This information provided by the Center for Disease Control, National Center for Environmental Health’s Health Studies Branch.
From 2000 to 2010, 35 deaths were directly attributable to extreme heat in Minnesota. This count does not include data from 2011 when Minnesota experienced an extreme heat event that broke several records for dew point temperature. The National Weather Service (NWS) places high priority on alerting the public to heat wave hazards. Additionally, the Minnesota Department of Health (MDH) has developed an Extreme Heat Toolkit with communications and public-health planning strategies to prevent heat-related illnesses and deaths.
The toolkit is available on MDH’s website here: http://www.health.state.mn.us/divs/climatechange/extremeheat.html
Heat Index – The Heat Index is an accurate measure of how hot it feels when relative humidity is added to the air temperature. Heat Index values are based on shady conditions with light wind; exposure to full sunshine can increase values by up to 15 degrees.
Heat Disorders – Heat disorders occur when the body loses its ability to shed heat through circulation and sweating. Heat-loss efficiency may diminish with age, but sunburn is a factor at any age because it significantly reduces skin’s ability to shed heat. When heat gain exceeds heat loss, or when the body can no longer compensate for fluids and salt lost through perspiration, the core temperature of the body begins to rise, and heat-related illness may develop. Heat disorders vary in seriousness, but they share a common cause: in a warm environment, the person has taken exposure or exercise beyond the limits of the body’s age and physical condition.

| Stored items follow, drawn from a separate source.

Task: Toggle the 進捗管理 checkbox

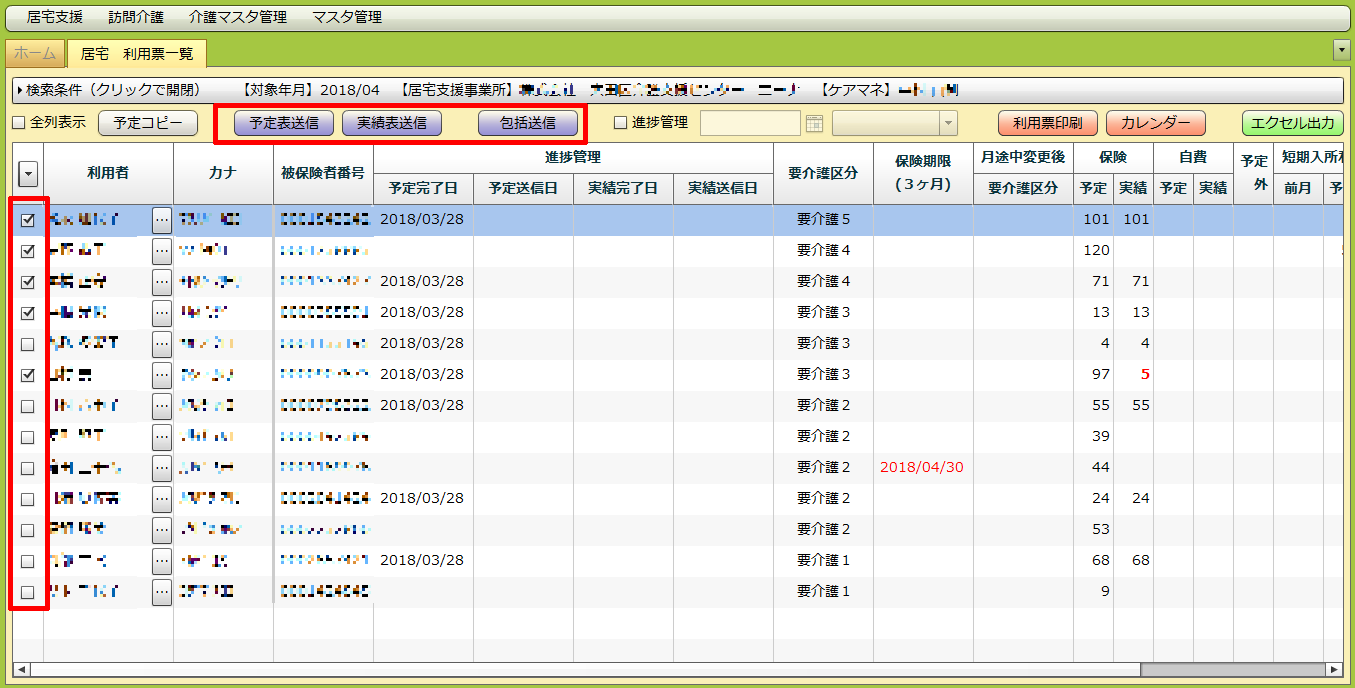Action: (x=620, y=123)
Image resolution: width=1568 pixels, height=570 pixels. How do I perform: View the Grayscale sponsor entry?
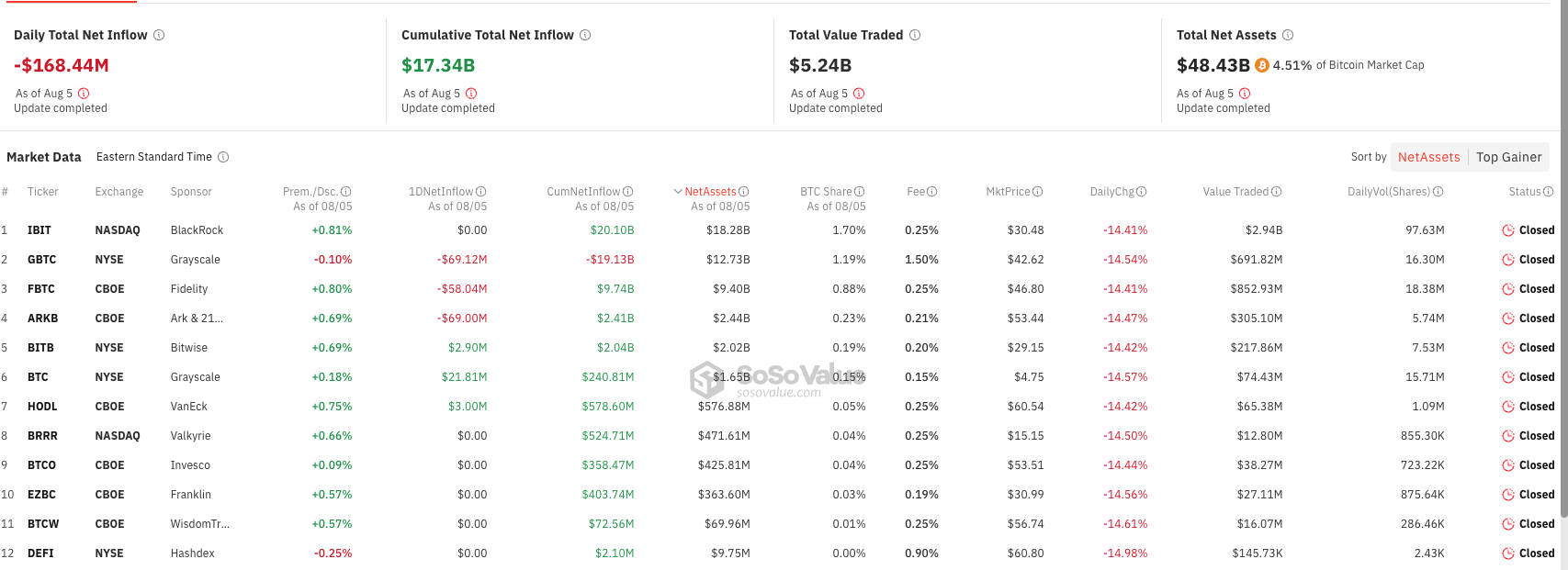196,259
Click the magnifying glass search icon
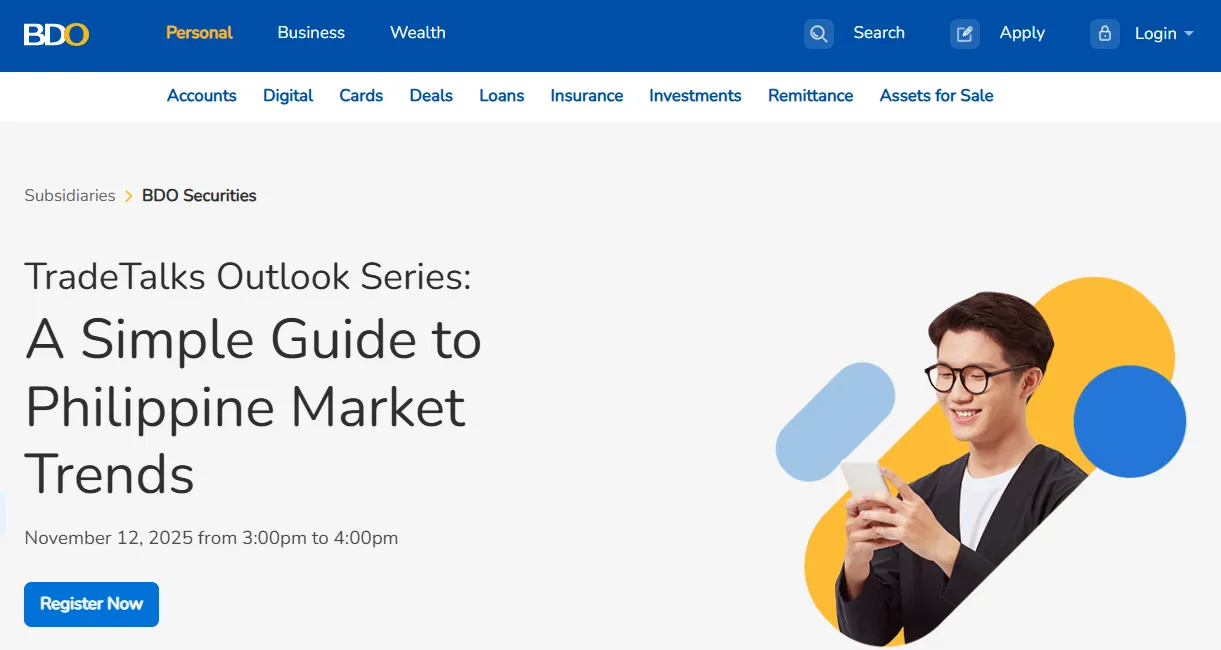The image size is (1221, 650). click(818, 34)
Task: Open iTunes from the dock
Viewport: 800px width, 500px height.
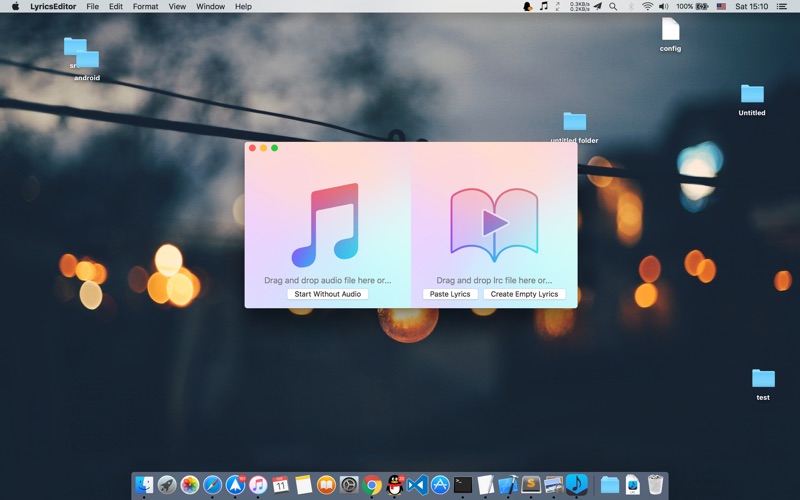Action: point(258,485)
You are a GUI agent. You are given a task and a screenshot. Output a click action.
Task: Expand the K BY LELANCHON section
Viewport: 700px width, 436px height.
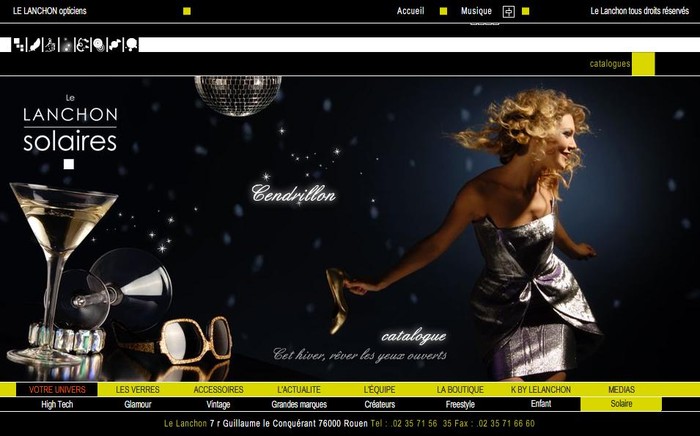point(540,389)
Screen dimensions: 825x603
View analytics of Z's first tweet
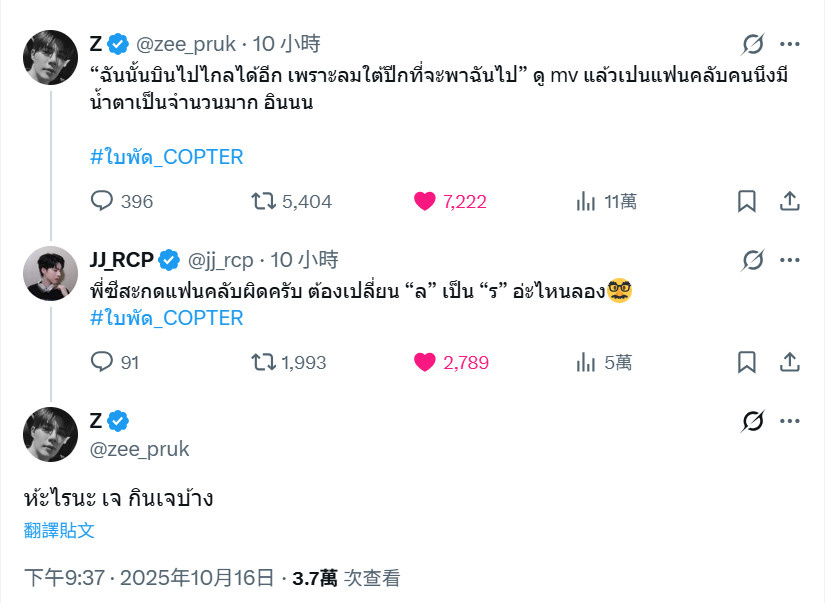586,201
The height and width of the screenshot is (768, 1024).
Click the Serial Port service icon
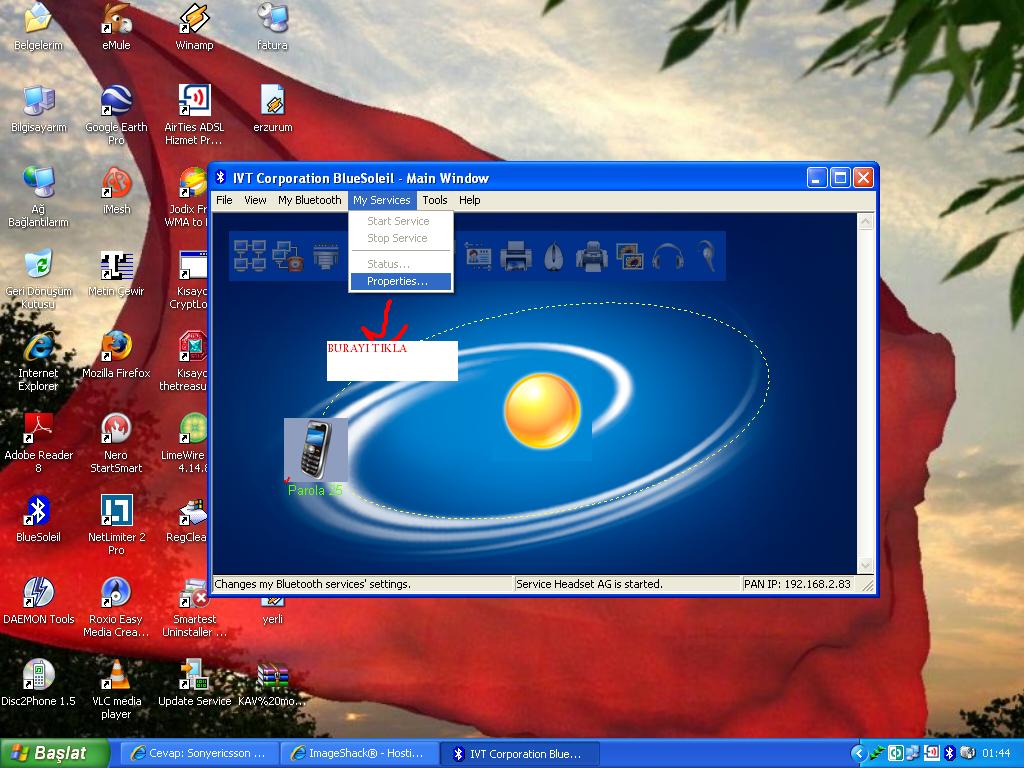point(326,256)
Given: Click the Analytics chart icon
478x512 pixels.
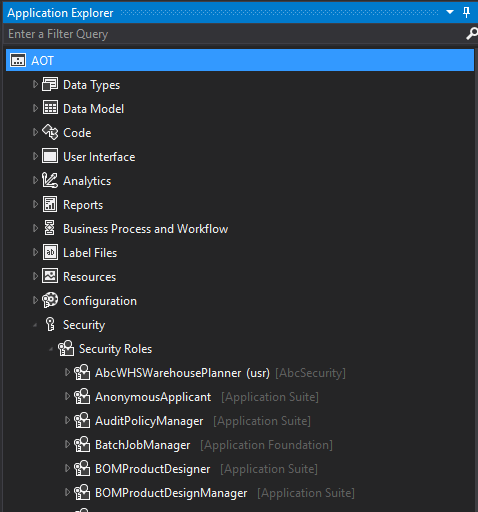Looking at the screenshot, I should pyautogui.click(x=50, y=181).
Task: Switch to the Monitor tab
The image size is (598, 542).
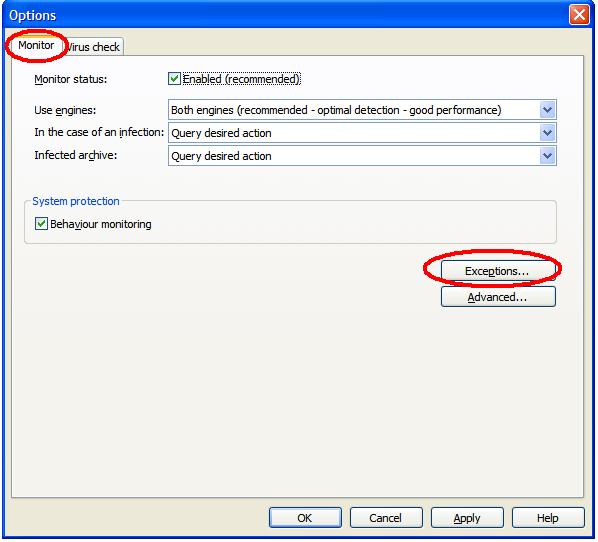Action: click(36, 45)
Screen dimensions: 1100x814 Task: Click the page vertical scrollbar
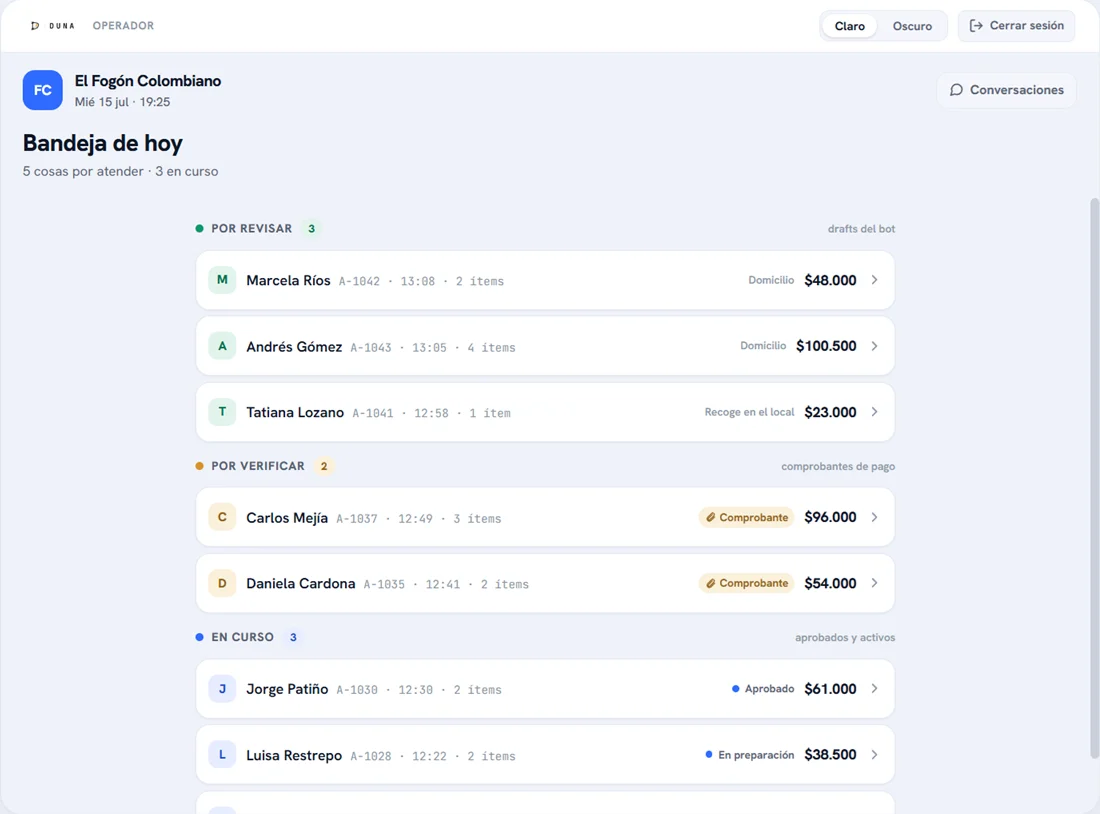pyautogui.click(x=1094, y=477)
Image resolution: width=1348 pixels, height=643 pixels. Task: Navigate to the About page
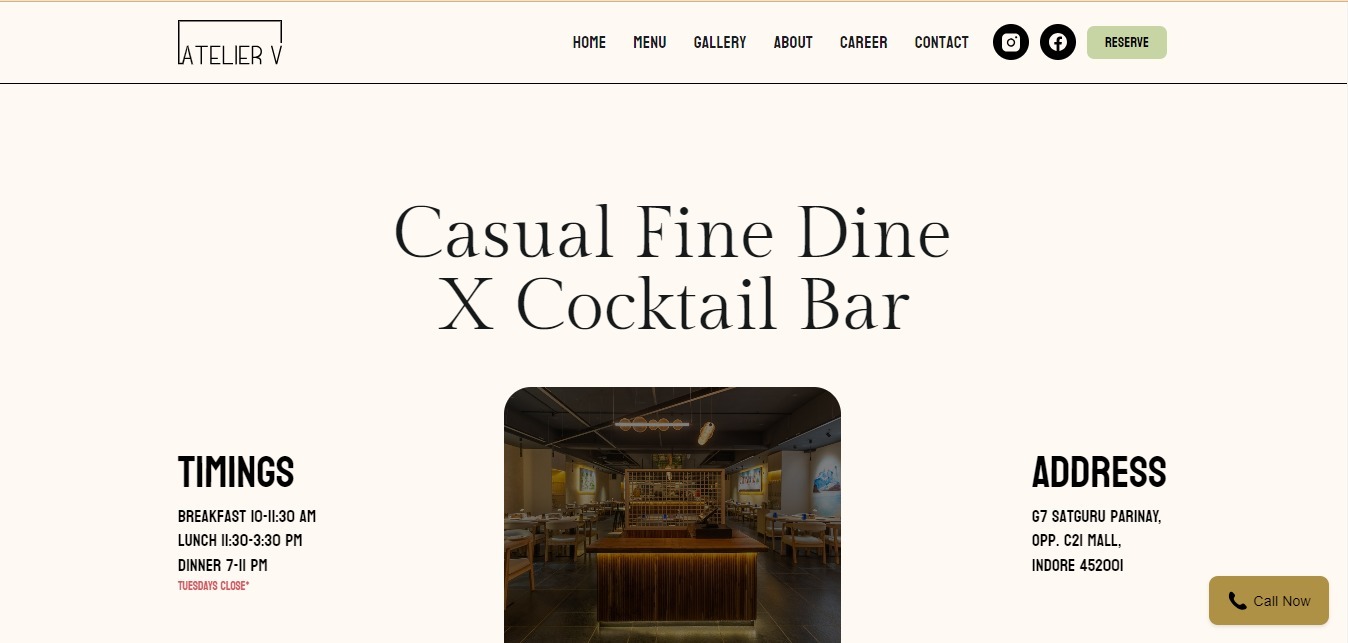pos(793,42)
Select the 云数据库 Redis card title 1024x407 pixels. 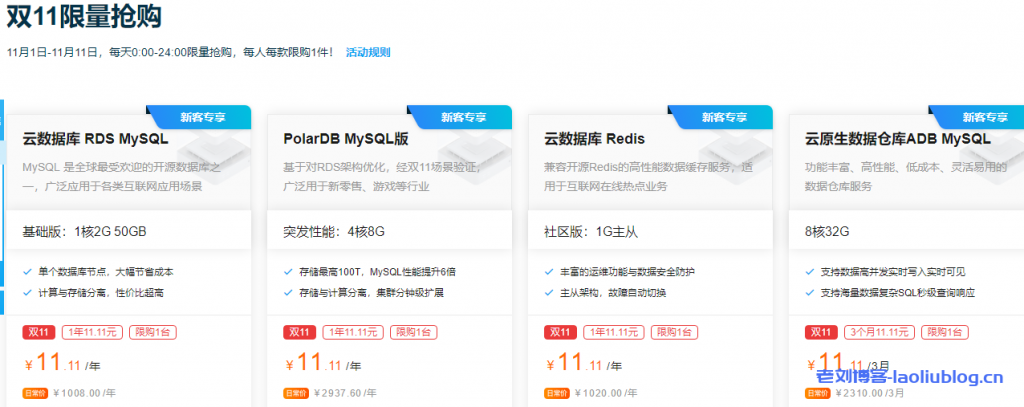pos(594,139)
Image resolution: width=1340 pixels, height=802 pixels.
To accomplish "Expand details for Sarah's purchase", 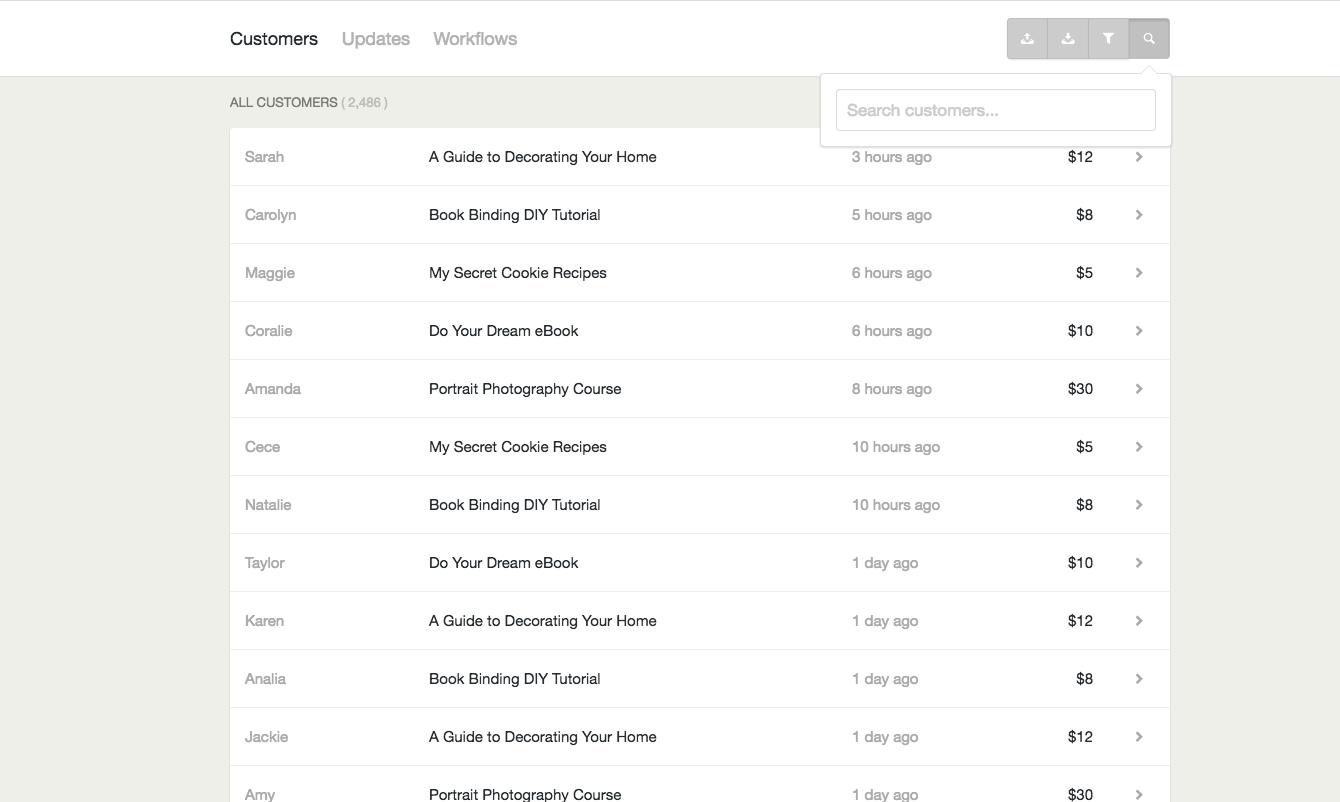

Tips for Preventing Heat Related Illness – Drink more fluids (nonalcoholic), regardless of your activity level. Don’t wait until you’re thirsty to drink. Warning: If your doctor generally limits the amount of fluid you drink or has you on water pills, ask how much you should drink while the weather is hot.
- Don’t drink liquids that contain alcohol or large amounts of sugar–these cause you to lose more body fluid. Also, avoid very cold drinks, because they can cause stomach cramps.
- Stay indoors and, if possible, stay in an air-conditioned place. If your home does not have air conditioning, go to the shopping mall or public library–even a few hours spent in air conditioning can help your body stay cooler when you go back into the heat. Call your local health department or Red Cross chapter to see if there are any heat-relief shelters in your area.
- Electric fans may provide comfort, but when the temperature is in the high 90s, fans will not prevent heat-related illness. Taking a cool shower or bath, or moving to an air-conditioned place is a much better way to cool off.
- Wear lightweight, light-colored, loose-fitting clothing.
- NEVER leave anyone in a closed, parked vehicle.
- Although anyone can suffer from heat-related illness, some people are at greater risk than others. Check regularly on:
- Infants and young children
- People aged 65 or older
- People who have a mental illness
- Those who are physically ill, especially with heart disease or high blood pressure
- Visit at-risk adults at least twice a day and watch them for signs of heat exhaustion or heat stroke. Infants and young children, of course, need much more frequent attention.
- If you must be out in the heat:
- Limit your outdoor activity to morning and evening hours
- Cut down on exercise. If you must exercise, drink two-to-four glasses of cool, nonalcoholic fluids each hour. A sports beverage can replace the salt and minerals you lose in sweat. Warning: If you are on a low-salt diet, talk with your doctor before drinking a sports beverage. Remember the warning in the first “tip” (above).
- Try to rest often, in shady areas
- Protect yourself from the sun by wearing a wide-brimmed hat (also keeps you cooler) and sunglasses and by putting on sunscreen of SPF 15 or higher (the most effective products say “broad spectrum” or “UVA/UVB protection” on their labels).